Ele apenas selou seus lábios, suave e brevemente. Afastou o seu rosto uns centímetros do dela e assistiu-a erguer uma das mãos, passar os dedos sobre os próprios lábios. Parecia estar admirada com as sensações que aquele simples roçar de lábios despertara em si.

E então redirecionou aquela mesma mão para o seu rosto, tocando-lhe a boca suavemente. Em seguida, inclinou o rosto levemente para o lado e aproximou os seus lábios do dele, tocando-o, beijando-o.
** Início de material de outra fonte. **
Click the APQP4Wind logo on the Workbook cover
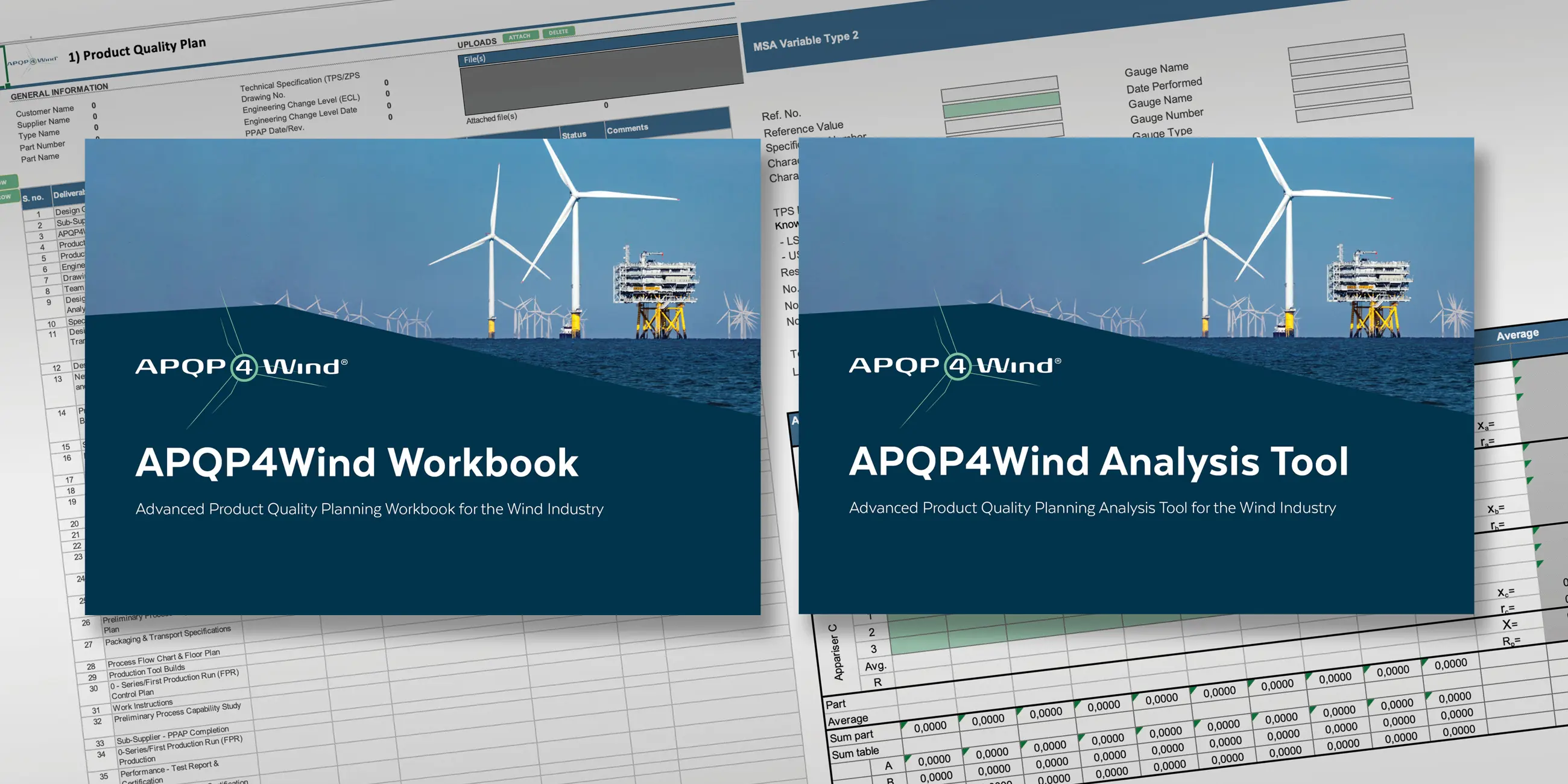This screenshot has width=1568, height=784. 242,367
Este segundo beijo progrediu lentamente, intensificando a cada toque e caricia. A ponto de Georgiana passar os braços envolta de seu pescoço e abraçá-lo, completamente entregue.

Após aquele beijo, Georgiana continuou nos braços dele. Incapaz de se mover, ou desejar sair dali.

Até que ouviram um pigarro alto e voltaram os rostos na direção daquele barulho. Deparando-se com uma grande platéia. Todos seus amigos, sem exceção, estavam ali, presenciando aquele momento entre os dois.

 



[1] The Ting Tings é um dueto britânico de rock formado em 2004. Foram lançados 4 singles pela Columbia Records e o single That's Not My Name atingiu a primeira posição no UK Singles Chart em 18 de Maio de 2008. O álbum We Started Nothing foi lançado em 19 de Maio de 2008 e também atingiu a primeira posição no Reino Unido.

[2] The Pigeon Detectives é uma banda inglesa de West Yorkshire, formada em 2002. Em 8 de Julho de 2007, eles tocaram no palco Radio 1 NME Stage no T in the Park para um publico de milhares. A performance foi gravada e exibida na BBC3. E o seu maior show em Oxegen 2008 que foi transmitido na Europa pela MTV. Até o final de 2008 a banda lançou dois álbuns, vendendo mais de 500,000 copias no Reino Unido.

 

[3]Paramore é uma banda estadunidense de rock, formada em Franklin, Tennessee em 2004. Após várias mudanças, o Paramore consiste de Hayley Williams (vocal e teclado), Josh Farro (guitarra solo e vocal de apoio), Jeremy Davis (baixo), Zac Farro (bateria) e Taylor York (guitarra base). As canções  Decode e I Caught Myself estão na trilha sonora do filme de Crepúsculo.